54° Festival de Gramado

'O Projeto' é um road movie decolonial quente como lava de vulcão

'O Projeto' é um road movie decolonial quente como lava de vulcão
Sabrina Fidalgo, ao centro, com Yvan Rodic e parte da equipe, apresenta "O Projeto" para Gramado, na noite de sábado Crédito: Paula Mello

Primeiro dos quatro longas-metragens documentais em concurso em Gramado, em 2026, “O Projeto”, outrora chamado “Time To Change”, bateu forte no peito do festival gaúcho, dado o calor dos aplausos ao fim de sua projeção e o vulcão em erupção que o cercou nas resenhas de plateia (e, nela, inclui-se parte da crítica) acerca das representações que se entendem como práticas de “decolonização”. Sabrina Fidalgo realizou esse road movie de não ficção (com as grifes da produtora Gullane e da Globo News em seus créditos) em duo com o fotógrafo suíço Yvan Rodic. Seu corte final, aplaudido pela Serra Gaúcha, deu uma contribuição essencial a esse debate contra o preconceito, inflamado por sua narrativa, ao comentar sobre “divisão racial do espaço” em nosso continente.


“A raiz de todos os nossos problemas é o colonialismo, que nasceu há 600 anos”, disse Sabrina, no palco do Palácio dos Festivais, na noite de sábado.

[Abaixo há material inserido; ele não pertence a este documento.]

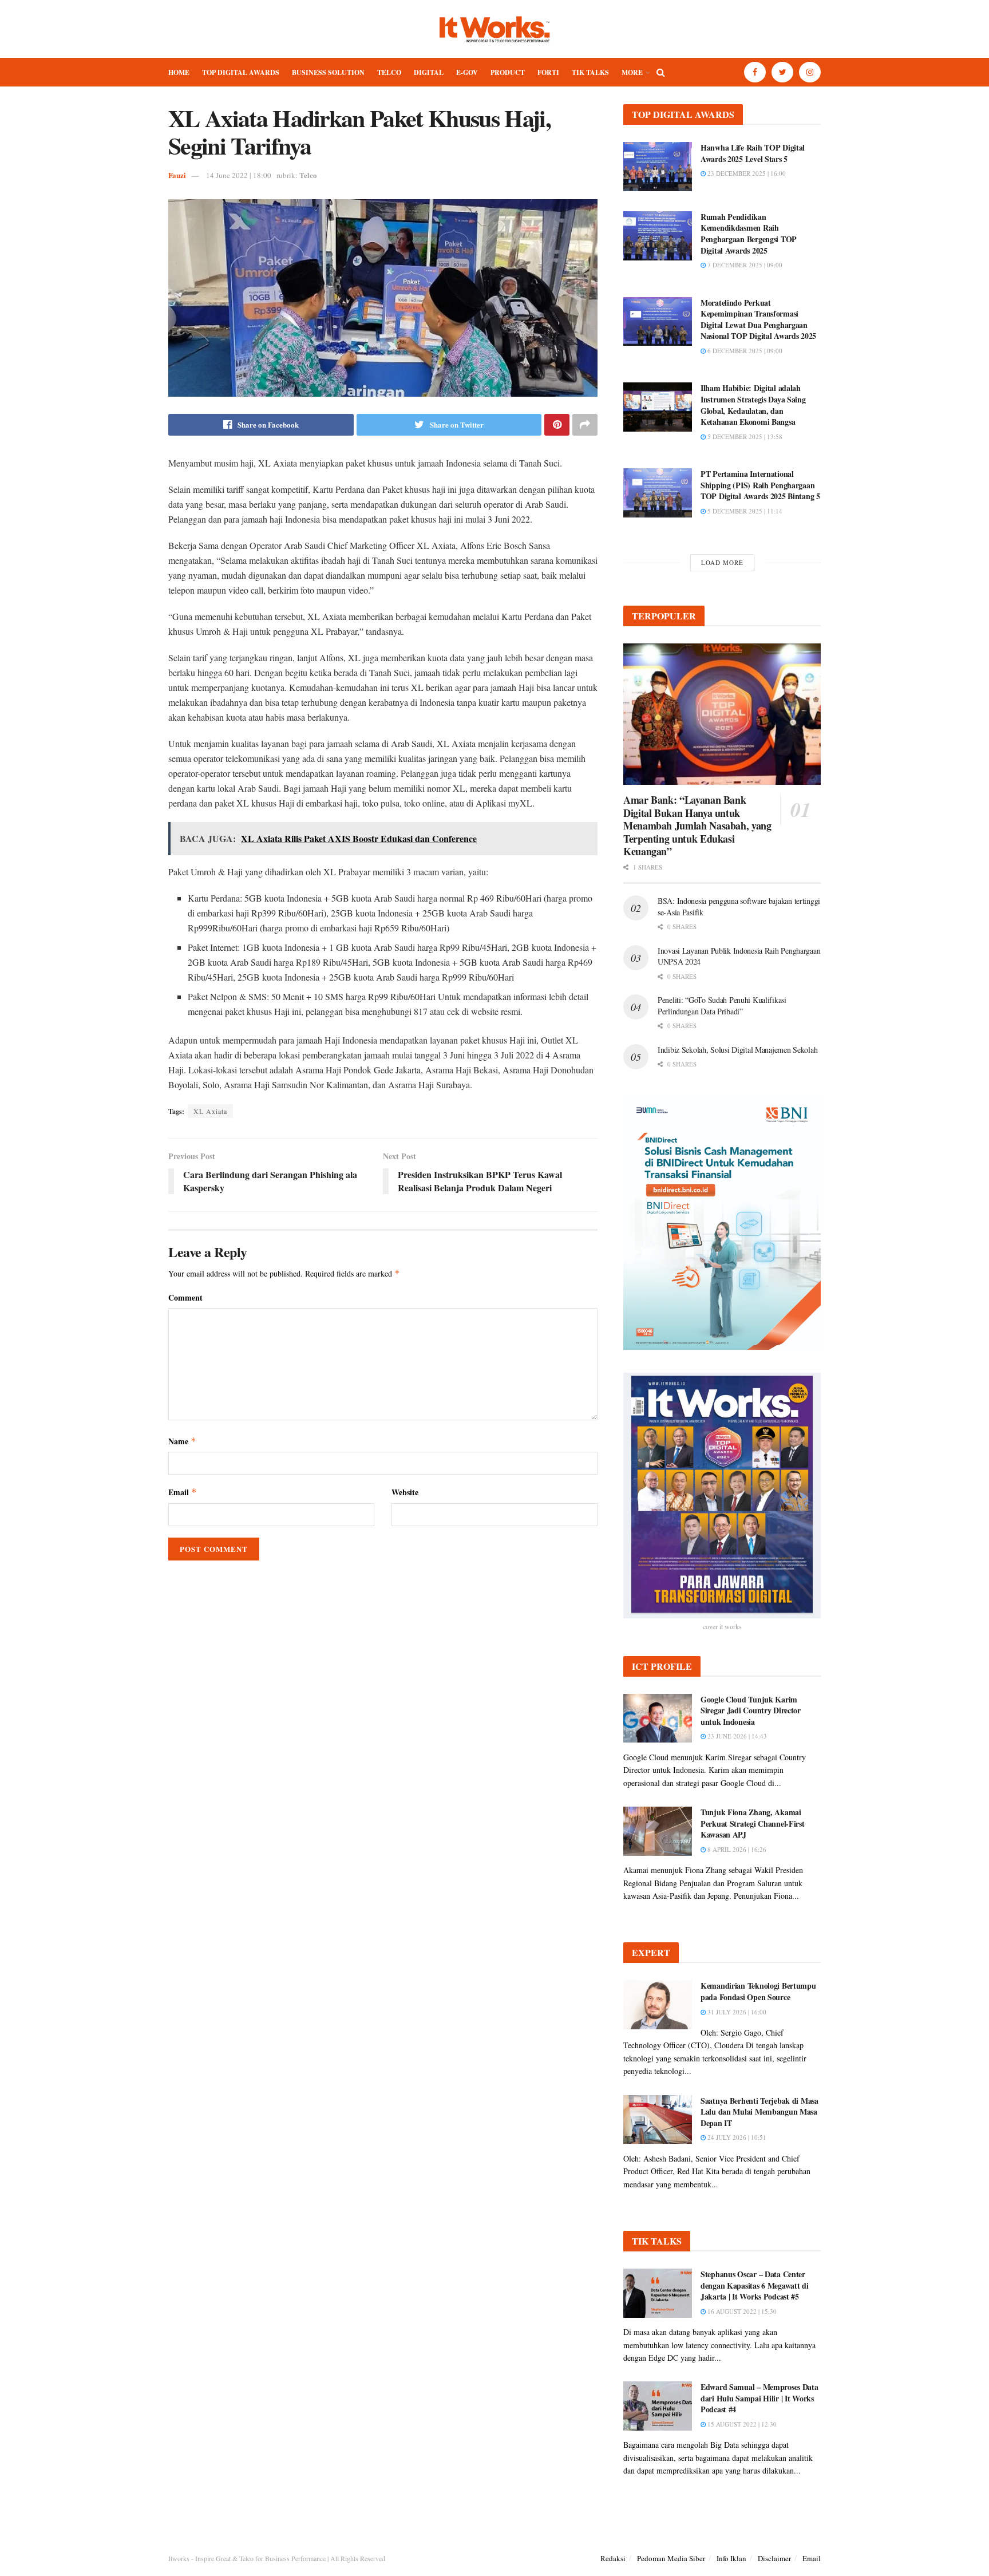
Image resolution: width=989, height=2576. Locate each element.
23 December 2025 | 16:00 (746, 173)
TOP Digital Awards (240, 72)
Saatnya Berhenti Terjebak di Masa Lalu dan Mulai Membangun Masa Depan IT (759, 2112)
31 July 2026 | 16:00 (736, 2012)
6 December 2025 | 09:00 (744, 350)
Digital (429, 72)
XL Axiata (210, 1111)
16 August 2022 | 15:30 (741, 2311)
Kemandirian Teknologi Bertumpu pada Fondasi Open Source (758, 1991)
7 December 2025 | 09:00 (744, 264)
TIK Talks (590, 72)
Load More (722, 562)
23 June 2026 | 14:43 (736, 1736)
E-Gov (467, 72)
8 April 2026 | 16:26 (736, 1849)
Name (182, 1441)
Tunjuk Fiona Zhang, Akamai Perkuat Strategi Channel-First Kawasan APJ (753, 1823)
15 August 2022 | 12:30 (741, 2424)
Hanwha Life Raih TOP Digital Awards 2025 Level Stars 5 (753, 153)
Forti (548, 72)
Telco (389, 72)
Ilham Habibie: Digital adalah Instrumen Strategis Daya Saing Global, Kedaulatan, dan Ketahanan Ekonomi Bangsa (753, 405)
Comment (185, 1297)
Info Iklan (731, 2558)
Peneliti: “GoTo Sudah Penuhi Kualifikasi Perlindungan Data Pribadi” (722, 1005)
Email (182, 1492)
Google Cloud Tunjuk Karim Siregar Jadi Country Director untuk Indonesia (751, 1710)
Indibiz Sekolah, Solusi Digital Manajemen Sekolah (737, 1049)
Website (404, 1492)
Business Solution (328, 72)
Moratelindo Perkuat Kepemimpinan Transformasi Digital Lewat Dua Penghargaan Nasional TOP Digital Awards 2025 (758, 319)
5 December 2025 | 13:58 (744, 436)
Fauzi (177, 174)
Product (507, 72)
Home (178, 72)
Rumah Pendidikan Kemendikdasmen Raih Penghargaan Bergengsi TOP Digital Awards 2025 (749, 233)
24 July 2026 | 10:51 (736, 2137)
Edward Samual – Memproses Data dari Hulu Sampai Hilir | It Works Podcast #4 (759, 2398)
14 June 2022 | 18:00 (238, 175)
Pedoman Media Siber (671, 2558)
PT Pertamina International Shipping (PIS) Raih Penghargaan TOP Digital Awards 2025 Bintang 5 (760, 485)
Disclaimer (774, 2558)
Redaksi (613, 2558)
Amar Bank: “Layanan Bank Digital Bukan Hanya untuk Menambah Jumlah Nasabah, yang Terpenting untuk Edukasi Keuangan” (697, 825)
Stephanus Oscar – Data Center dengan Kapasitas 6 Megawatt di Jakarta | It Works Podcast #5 (755, 2285)
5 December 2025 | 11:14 (744, 511)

Filha de uma modelo e atriz e de um encenador responsável pela criação do Teatro Profissional do Negro (Ubirajara Fidalgo), a diretora de curtas premiados como “Alfazema” (2019) passa aos longas construindo uma espécie de “auto” (embora não religioso), um auto da devassa contra módulos de exclusão, o que envolve se incluir como personagem. Ela estrutura “O Projeto” de forma nietzschiana (talvez seja o ensaio documental com mais Nietzsche feito no país, para além dos experimentos do paulista Carlos Adriano). Aplica Nietzsche sobre o tema de “crescer sem referência”, amparado num diálogo interrogativo estruturante: “Como cuidar do nosso ódio?”. Existe uma viga mestra que é a investigação dos crimes de apagamento e silenciamento racial do povo preto e existe o eixo (menor, um tanto quanto perdido no arranjo da edição atual) da identidade europeia periférica dos iugoslavos (e imigrantes afins) assimilados por terrenos endinheirados, como a Suíça. Há um fluxo de montagem de fala, arquivo e ensaio compreendido entre extremos performáticos nos quais Sabrina encarna (numa escrita de si) a vivência da eugenia, ao usar um pregador para afinar o nariz. Essa imagem volta à cena... volta mais forte e mais doída. Volta até ganhar uma aura redentora.

Macaque in the trees
Um pregador sintetiza um desconforto histórico imposto por ranços coloniais | Foto: Divulgação

Das muitas vozes que falam, duas entrevistadas sintetizam o engenho combativo do longa em suas reflexões. É o caso de Grada Kilomba (no papo sobre “a política da ignorância”) e Djamila Ribeiro (ao dizer “Não saber de onde a gente vem dificulta a construção de nossa origem” ou “o problema da branquitude é que o problema da discussão racial está com os negros”). Toda a discussão sobre Nova Friburgo (RJ), numa conexão com a presença colonial europeia em nosso país, é devastadora em sua denúncia de uma crença da “pureza da raça”. Toda a conversa com o escritor Anderson França é ouro puro, diante da abrasividade com que ele fala de revanche (ou melhor, de não recorrer ao revanchismo.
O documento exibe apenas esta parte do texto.